Asimismo, se ha instado a los asistentes a denunciar cualquier conducta que pueda ser constitutiva de un delito de odio, ante el reciente aumento de estos casos. Las entidades organizadoras del evento expresaron su agradecimiento a la Delegación del Gobierno, las Fuerzas de Seguridad y los servicios de emergencia por su labor en la consecución de una manifestación segura.
A la reunión de coordinación asistieron representantes de las asociaciones convocantes como COGAM y FELGTBI+, así como de diversas entidades públicas y de transporte: Policía Nacional, Policía Municipal, Renfe, SAMUR, Agentes de Movilidad, Bomberos, Consorcio Regional de Transportes, Empresa Municipal de Transportes y Metro de Madrid.

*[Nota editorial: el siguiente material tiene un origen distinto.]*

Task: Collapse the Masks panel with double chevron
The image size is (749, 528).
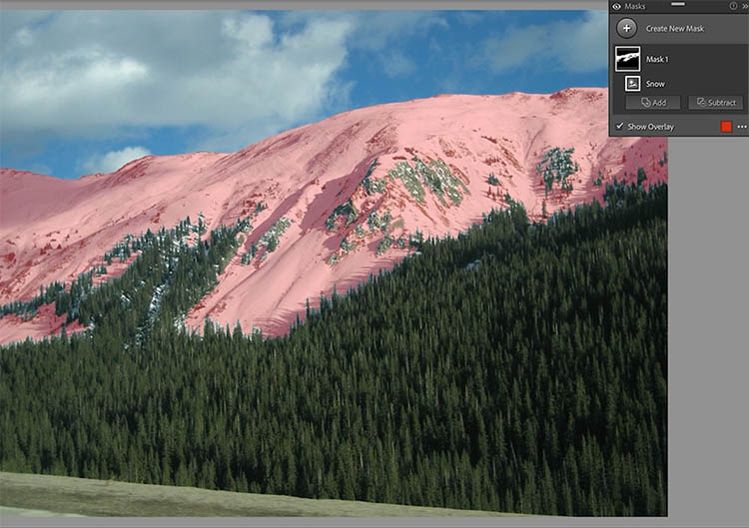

Por parte de la Delegación del Gobierno, también estuvo presente el jefe de la Unidad de Seguridad Ciudadana, Javier Robles.
La manifestación, que recorrerá el trayecto entre la Glorieta de Atocha y la plaza de Colón a partir de las 19:00 horas, contará con entre 47 y 52 carrozas y se espera la asistencia de alrededor de un millón de personas. El dispositivo prevé refuerzos o posibles cierres en estaciones de Metro y Renfe durante las horas punta para gestionar la afluencia de viajeros y garantizar la seguridad, además de un refuerzo en las líneas nocturnas de autobuses interurbanos.